Urbanism and Life on the West Coast

Earnest Questions at Earnest Ice Cream


Earnest Ice Cream Vancouver

Looking for a cool treat to endure the heat wave? My guess is that Earnest Ice Cream’s newish location at 2nd and Quebec will have an especially long line throughout the weekend. Yesterday I tried Honey Chamomile and Peanut Butter Chocolate Chip, but I think my favourite so far has been Cedar Tips.

Some bourgeois speculations that arose during our visit: is organic gardening decadent in the same way as artisanal ice cream? At what point is money spent on garden supplies better spent on absurdly cheap produce at Persia Foods? Can urban farming truly be done for free, given the prerequisite of land? Can “urban crop failures”, such as our withering beets, be mitigated given the typically limited soil space?


Author: Chris

I'm the author of Reflecting Vancouver, a West Coast blog devoted to urbanism, culture, politics, philosophy, and everyday living in Vancouver.
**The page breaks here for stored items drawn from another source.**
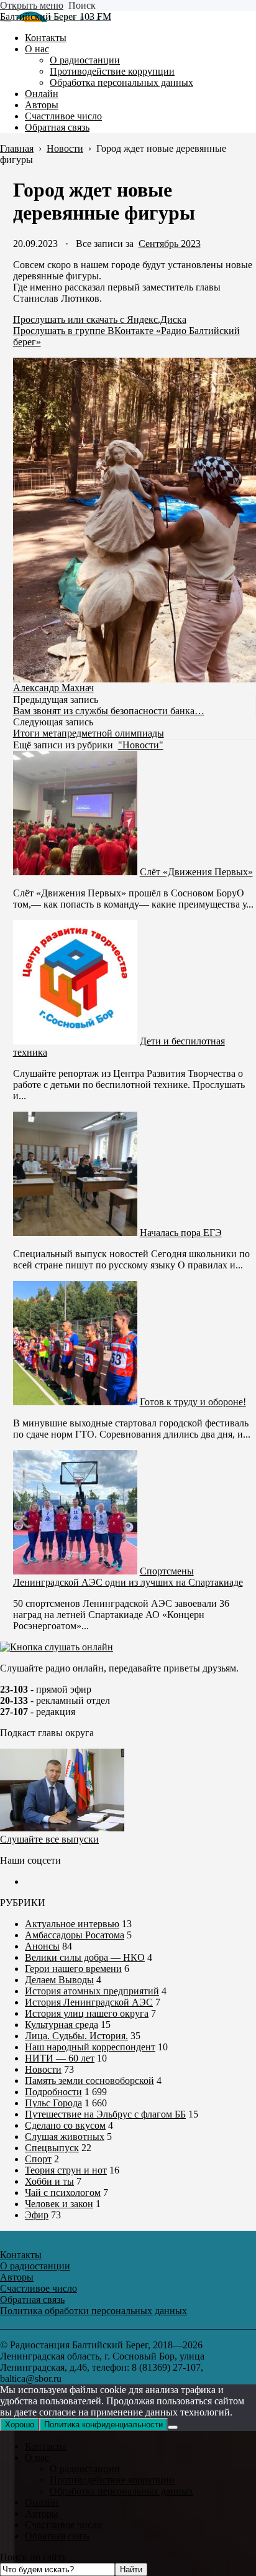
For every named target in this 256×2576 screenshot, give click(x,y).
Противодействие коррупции (112, 2480)
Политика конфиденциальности (103, 2424)
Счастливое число (63, 2524)
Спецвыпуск (52, 2147)
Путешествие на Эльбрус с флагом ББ (105, 2114)
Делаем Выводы (59, 1979)
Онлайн (41, 2502)
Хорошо (19, 2424)
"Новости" (140, 745)
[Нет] (173, 2427)
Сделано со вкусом (65, 2125)
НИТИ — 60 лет (59, 2058)
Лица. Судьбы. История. (76, 2035)
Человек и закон (59, 2203)
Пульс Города (53, 2103)
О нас (37, 2457)
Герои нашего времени (73, 1968)
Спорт (38, 2159)
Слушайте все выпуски (49, 1839)
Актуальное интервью (72, 1923)
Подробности (53, 2091)
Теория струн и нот (66, 2170)
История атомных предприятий (92, 1991)
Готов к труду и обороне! (193, 1402)
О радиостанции (85, 2468)
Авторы (41, 2513)
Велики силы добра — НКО (85, 1957)
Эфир (36, 2215)
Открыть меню (31, 5)
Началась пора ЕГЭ (181, 1232)
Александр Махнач (53, 687)
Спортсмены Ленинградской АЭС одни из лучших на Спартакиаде (128, 1577)
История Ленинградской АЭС (89, 2002)
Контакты (45, 2446)
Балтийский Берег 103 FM (55, 16)
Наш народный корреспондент (90, 2047)
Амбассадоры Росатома (74, 1935)
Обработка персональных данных (121, 2491)
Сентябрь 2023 (170, 243)
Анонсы (42, 1946)
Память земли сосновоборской (89, 2080)
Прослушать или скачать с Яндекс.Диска (99, 319)
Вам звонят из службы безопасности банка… (108, 710)
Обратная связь (57, 2536)
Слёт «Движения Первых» (196, 872)
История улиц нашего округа (87, 2013)
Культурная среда (61, 2024)
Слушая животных (64, 2136)
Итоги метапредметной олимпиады (88, 733)
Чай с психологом (63, 2192)
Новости (43, 2069)
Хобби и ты (49, 2181)
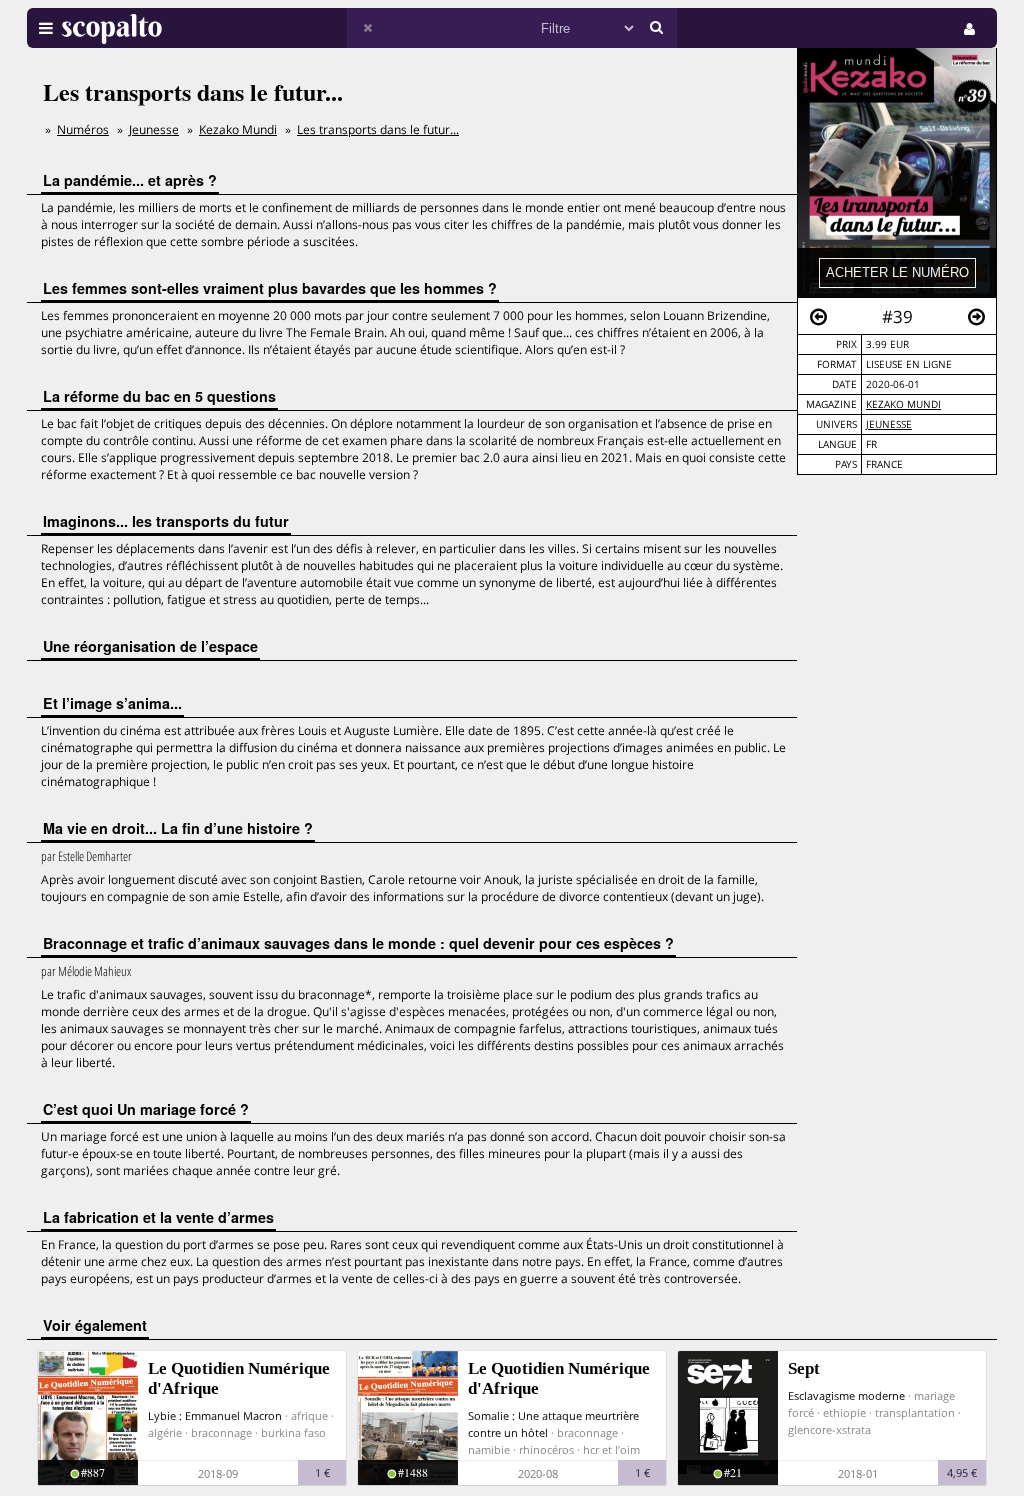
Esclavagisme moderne (846, 1395)
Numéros (83, 129)
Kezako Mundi (903, 404)
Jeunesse (889, 424)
4 thoughts on “Earnest Questions at Earnest Ice Cream

  1. I thought about it a bit more, and in some ways I see urban gardening as an art form. Art can be seen as wasteful, but in fact it fills a very useful space. Just like art, urban gardens make us think, question our values, and appreciate our surroundings. Does it really matter if one could just buy a squash for less time and money at a supermarket?

    • The difference is that you can’t eat art. There are many kinds of gardens other than edible ones. I can understand a kind of convergence between art and utility in urban farming, but surely its primary purpose is to feed us?

  2. Given the advances in mass manufacturing of produce we’ve now long had at our disposal, and they farmers in the U.S. are actively paid to destroy crops due to the vagaries of subsidies, it would seem that individual gardens are not needed for sheer quantity; neither are the heirloom varieties at farmer’s markets–but as far as biodiversity and Nonpesticide crops, yes, a niche is being filled that large monocultures usually don’t.